■ Saved data entries
-=-=-=-=-
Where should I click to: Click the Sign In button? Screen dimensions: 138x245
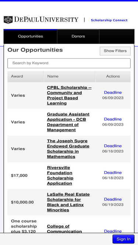coord(123,239)
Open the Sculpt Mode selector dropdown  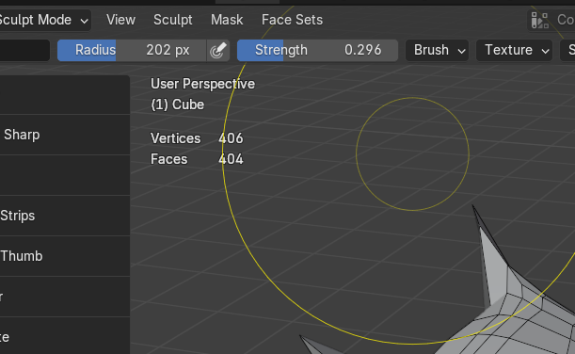click(x=44, y=20)
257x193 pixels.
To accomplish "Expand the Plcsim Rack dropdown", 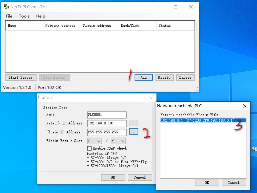I will [x=94, y=141].
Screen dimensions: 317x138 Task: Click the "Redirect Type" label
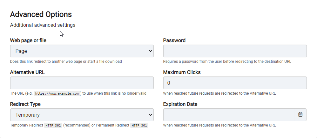click(x=25, y=104)
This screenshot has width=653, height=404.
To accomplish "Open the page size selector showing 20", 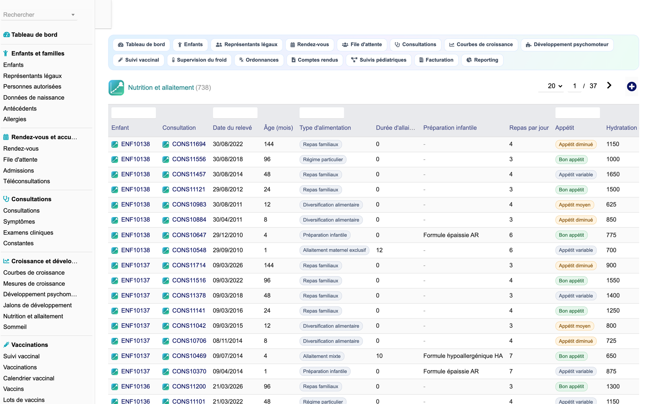I will 555,86.
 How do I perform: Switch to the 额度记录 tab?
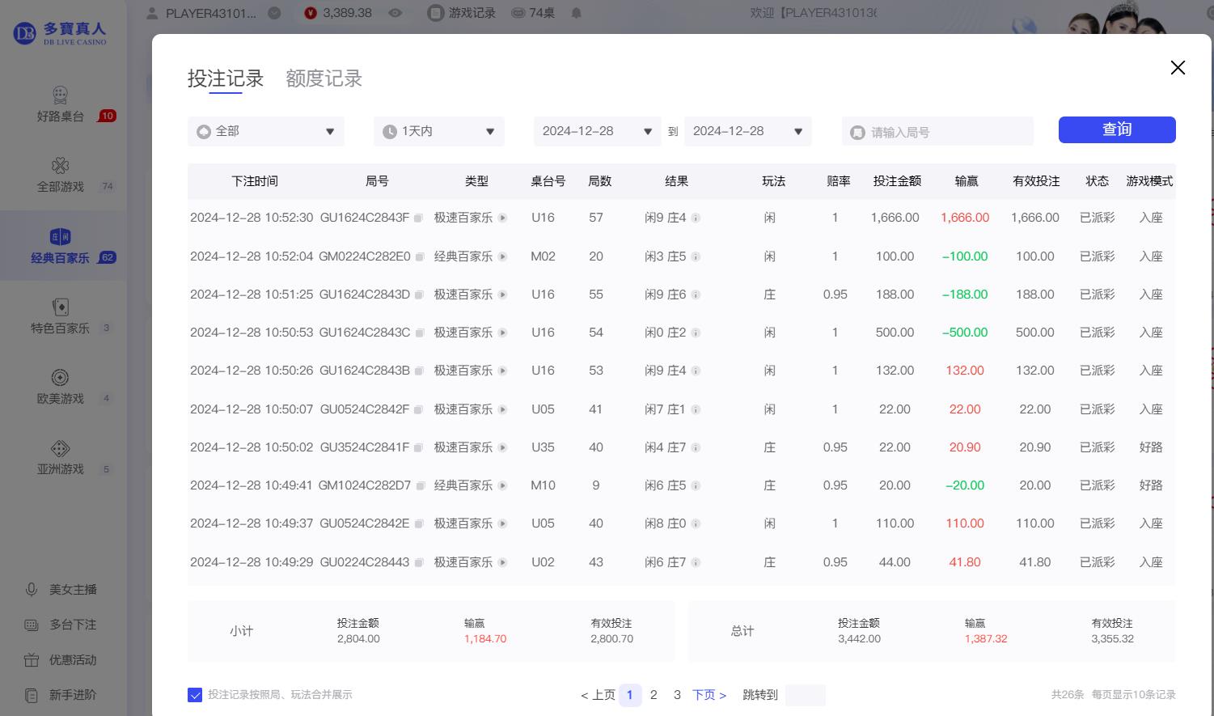point(323,78)
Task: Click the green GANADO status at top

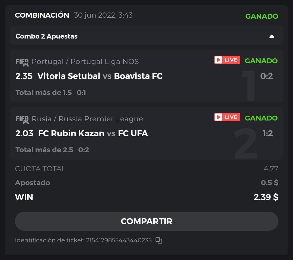Action: coord(262,16)
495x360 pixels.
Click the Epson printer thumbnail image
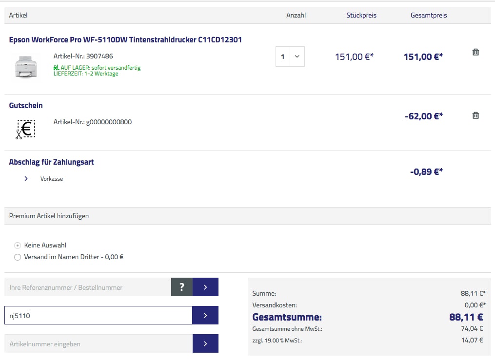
-=-=-=-=-
■ TASK ITEM
Return word for word the line bearing "How do I perform: Switch to the 额度记录 tab?" and every later line of the entries, but none of the pictures.

■ ANSWER TO THIS EXERCISE
 How do I perform: Switch to the 额度记录 tab?
point(323,78)
Task: Click the green GANADO status at top

Action: coord(262,16)
495x360 pixels.
Click the Epson printer thumbnail image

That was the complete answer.